[Stored data entries]
'''

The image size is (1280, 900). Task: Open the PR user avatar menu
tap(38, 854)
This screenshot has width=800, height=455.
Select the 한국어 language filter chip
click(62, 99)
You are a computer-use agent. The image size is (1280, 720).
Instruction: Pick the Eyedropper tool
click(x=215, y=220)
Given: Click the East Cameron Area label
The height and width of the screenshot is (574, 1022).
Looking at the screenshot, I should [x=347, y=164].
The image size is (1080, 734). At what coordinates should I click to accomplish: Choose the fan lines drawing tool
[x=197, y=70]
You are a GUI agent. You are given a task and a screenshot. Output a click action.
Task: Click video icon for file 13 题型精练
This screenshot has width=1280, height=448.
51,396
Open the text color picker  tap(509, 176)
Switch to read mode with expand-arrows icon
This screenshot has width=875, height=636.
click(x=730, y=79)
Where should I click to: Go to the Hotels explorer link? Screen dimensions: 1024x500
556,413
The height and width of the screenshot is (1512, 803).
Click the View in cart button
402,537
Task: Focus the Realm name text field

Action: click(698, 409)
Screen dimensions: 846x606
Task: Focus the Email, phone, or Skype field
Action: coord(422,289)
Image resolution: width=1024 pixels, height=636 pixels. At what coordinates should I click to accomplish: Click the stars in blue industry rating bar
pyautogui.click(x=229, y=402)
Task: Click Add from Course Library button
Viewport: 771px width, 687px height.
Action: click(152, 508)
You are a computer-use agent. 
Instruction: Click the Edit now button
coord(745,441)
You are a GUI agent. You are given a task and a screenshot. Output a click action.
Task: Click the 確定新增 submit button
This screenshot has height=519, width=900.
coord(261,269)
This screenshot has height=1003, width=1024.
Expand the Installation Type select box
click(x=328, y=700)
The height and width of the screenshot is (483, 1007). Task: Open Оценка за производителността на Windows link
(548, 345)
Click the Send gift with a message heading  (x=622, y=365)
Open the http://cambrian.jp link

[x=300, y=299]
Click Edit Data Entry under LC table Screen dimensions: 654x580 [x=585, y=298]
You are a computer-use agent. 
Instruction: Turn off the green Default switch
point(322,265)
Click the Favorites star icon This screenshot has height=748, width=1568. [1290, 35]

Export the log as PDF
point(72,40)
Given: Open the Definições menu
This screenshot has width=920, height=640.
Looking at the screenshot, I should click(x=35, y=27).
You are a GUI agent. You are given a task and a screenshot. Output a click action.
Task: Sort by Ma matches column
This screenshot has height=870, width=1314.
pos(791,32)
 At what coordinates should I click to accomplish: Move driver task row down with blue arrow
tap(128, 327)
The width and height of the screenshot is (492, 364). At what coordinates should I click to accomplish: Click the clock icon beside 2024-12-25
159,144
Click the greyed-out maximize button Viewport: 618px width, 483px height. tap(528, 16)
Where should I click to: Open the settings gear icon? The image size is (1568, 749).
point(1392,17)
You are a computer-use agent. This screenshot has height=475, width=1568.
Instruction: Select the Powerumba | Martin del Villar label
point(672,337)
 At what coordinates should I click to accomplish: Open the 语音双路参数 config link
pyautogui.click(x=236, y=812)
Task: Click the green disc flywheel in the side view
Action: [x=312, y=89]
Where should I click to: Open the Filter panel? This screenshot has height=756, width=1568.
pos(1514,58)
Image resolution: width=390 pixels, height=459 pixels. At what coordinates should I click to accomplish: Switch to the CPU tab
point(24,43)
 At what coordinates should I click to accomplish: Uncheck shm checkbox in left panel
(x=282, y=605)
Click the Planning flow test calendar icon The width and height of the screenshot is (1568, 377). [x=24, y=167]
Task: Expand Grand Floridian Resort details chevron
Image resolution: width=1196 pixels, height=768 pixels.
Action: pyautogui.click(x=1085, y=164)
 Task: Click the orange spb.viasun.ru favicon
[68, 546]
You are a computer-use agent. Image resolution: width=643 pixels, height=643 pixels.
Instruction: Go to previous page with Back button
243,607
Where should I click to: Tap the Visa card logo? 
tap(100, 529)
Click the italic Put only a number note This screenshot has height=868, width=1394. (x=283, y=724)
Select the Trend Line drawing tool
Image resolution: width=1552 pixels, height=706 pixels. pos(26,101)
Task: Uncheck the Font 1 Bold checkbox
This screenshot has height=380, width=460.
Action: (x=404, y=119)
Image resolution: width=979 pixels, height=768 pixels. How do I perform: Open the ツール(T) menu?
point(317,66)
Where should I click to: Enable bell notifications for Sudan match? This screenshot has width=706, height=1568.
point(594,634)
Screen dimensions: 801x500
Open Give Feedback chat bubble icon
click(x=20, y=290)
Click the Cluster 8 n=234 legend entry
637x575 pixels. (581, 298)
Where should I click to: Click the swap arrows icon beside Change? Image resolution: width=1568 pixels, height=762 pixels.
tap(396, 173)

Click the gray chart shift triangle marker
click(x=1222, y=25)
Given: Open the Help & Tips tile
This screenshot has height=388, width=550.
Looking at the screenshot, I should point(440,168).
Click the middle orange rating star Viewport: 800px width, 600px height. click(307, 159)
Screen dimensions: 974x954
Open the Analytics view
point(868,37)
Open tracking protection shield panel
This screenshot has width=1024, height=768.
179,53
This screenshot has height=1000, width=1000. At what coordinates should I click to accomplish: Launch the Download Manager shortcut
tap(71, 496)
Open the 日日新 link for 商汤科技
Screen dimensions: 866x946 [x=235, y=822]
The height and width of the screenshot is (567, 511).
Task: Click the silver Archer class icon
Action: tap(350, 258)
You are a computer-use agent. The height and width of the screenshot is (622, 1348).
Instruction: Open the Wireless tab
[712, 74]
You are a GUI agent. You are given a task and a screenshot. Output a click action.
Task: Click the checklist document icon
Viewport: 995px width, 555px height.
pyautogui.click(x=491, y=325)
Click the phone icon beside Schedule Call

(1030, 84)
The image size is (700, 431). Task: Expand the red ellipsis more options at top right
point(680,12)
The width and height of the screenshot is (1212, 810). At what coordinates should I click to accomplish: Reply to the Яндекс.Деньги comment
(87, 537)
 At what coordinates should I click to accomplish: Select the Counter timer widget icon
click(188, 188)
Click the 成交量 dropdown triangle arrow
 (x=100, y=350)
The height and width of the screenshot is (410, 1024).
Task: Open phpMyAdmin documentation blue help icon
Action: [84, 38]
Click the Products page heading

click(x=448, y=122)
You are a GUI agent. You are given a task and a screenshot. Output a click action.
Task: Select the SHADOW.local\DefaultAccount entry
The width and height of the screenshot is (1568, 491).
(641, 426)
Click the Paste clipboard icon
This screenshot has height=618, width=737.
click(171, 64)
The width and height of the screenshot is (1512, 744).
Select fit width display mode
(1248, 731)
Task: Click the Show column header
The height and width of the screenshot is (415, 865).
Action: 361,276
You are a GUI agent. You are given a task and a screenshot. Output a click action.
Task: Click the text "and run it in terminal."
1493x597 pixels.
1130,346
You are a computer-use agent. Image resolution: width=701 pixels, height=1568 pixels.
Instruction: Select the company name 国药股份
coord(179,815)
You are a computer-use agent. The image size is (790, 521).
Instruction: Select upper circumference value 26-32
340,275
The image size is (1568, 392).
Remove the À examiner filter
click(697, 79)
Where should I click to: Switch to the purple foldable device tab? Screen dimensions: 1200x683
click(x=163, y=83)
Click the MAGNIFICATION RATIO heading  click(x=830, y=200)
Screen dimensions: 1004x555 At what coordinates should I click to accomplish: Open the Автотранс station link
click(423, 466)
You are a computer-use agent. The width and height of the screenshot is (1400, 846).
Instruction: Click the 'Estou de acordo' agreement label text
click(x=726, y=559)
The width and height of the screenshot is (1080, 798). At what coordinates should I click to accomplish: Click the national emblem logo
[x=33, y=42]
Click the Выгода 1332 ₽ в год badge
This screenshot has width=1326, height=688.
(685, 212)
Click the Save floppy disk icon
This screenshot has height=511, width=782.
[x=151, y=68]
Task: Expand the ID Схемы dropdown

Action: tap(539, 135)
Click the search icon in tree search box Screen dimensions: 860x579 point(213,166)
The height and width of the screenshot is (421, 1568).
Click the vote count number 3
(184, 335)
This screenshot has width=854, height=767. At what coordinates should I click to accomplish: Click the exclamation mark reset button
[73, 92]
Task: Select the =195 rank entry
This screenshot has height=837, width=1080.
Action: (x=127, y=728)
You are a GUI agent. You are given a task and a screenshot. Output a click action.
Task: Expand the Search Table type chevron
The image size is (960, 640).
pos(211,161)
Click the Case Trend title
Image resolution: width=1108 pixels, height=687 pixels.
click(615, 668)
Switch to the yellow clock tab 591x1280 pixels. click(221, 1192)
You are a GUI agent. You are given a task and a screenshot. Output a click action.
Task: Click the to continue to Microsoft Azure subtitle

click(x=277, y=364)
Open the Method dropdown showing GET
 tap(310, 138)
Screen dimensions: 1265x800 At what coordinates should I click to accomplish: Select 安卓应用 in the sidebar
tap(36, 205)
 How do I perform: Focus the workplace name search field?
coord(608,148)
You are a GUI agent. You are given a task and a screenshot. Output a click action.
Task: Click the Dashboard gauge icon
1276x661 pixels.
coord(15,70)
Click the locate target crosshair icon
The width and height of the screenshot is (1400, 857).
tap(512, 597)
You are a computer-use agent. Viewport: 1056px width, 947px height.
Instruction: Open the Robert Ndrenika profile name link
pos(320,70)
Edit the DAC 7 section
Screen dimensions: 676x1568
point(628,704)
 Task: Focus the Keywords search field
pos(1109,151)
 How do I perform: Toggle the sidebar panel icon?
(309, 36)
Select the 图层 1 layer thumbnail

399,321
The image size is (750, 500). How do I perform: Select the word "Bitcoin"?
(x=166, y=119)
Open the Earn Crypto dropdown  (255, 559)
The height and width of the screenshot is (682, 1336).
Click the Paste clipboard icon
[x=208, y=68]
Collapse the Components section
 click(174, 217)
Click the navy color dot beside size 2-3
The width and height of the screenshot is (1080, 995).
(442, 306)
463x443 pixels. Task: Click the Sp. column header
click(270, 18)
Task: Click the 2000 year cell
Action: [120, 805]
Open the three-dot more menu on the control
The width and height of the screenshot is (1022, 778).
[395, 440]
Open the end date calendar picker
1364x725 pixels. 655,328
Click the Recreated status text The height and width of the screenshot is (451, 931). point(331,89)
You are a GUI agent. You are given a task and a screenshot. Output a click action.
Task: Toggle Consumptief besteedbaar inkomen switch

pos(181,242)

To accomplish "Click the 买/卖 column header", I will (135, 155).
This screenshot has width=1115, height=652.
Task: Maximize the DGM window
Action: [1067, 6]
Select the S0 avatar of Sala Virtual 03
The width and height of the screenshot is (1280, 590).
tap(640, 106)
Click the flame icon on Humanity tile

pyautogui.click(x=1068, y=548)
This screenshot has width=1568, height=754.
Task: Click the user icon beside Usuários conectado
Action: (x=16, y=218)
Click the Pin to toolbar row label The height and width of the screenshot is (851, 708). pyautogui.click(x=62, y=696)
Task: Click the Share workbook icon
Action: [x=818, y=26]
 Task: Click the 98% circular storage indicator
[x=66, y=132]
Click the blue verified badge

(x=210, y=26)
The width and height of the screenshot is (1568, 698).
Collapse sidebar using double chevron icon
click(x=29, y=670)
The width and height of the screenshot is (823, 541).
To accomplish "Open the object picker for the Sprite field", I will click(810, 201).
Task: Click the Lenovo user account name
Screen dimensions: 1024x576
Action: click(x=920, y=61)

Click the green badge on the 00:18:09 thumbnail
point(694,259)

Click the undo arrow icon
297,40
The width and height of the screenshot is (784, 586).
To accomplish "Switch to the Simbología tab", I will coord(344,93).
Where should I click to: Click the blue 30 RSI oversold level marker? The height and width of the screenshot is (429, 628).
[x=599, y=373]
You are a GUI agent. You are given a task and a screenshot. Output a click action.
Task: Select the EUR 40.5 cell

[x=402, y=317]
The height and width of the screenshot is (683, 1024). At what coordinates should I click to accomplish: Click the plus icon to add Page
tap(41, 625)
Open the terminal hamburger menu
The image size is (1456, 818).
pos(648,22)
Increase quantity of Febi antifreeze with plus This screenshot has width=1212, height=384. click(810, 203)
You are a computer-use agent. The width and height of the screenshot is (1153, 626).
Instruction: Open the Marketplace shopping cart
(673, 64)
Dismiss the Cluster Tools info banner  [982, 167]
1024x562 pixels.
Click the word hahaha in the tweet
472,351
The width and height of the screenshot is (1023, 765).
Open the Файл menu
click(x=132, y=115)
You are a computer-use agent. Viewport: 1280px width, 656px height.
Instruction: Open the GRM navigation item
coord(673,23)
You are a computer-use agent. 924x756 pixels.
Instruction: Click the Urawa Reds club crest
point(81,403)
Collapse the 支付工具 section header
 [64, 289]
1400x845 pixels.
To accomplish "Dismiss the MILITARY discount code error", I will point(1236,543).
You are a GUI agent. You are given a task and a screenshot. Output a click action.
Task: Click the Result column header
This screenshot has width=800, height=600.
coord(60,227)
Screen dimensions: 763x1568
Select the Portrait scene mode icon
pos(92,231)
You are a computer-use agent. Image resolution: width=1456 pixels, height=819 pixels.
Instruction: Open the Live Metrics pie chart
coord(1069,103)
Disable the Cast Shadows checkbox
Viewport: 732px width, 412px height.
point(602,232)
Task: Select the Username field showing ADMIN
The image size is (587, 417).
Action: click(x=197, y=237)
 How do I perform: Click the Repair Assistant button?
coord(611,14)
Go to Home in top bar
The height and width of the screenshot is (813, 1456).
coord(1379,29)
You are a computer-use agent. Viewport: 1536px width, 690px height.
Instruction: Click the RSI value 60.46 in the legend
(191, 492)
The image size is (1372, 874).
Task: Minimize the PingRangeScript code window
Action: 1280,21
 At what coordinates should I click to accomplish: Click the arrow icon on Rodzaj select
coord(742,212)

'''

THE PROBLEM. Beginning at the line above that contains "Where should I click to: Enable", return each line exactly through the line that contains "Task: Click the checklist document icon", and no others.

ANSWER TO THIS EXERCISE.
Where should I click to: Enable bell notifications for Sudan match? This screenshot has width=706, height=1568.
point(594,634)
Screen dimensions: 801x500
Open Give Feedback chat bubble icon
click(x=20, y=290)
Click the Cluster 8 n=234 legend entry
637x575 pixels. (581, 298)
Where should I click to: Click the swap arrows icon beside Change? Image resolution: width=1568 pixels, height=762 pixels.
tap(396, 173)

Click the gray chart shift triangle marker
click(x=1222, y=25)
Given: Open the Help & Tips tile
This screenshot has height=388, width=550.
Looking at the screenshot, I should point(440,168).
Click the middle orange rating star Viewport: 800px width, 600px height. click(307, 159)
Screen dimensions: 974x954
Open the Analytics view
point(868,37)
Open tracking protection shield panel
This screenshot has width=1024, height=768.
179,53
This screenshot has height=1000, width=1000. At what coordinates should I click to accomplish: Launch the Download Manager shortcut
tap(71, 496)
Open the 日日新 link for 商汤科技
Screen dimensions: 866x946 [x=235, y=822]
The height and width of the screenshot is (567, 511).
Task: Click the silver Archer class icon
Action: tap(350, 258)
You are a computer-use agent. The height and width of the screenshot is (622, 1348).
Instruction: Open the Wireless tab
[712, 74]
You are a GUI agent. You are given a task and a screenshot. Output a click action.
Task: Click the checklist document icon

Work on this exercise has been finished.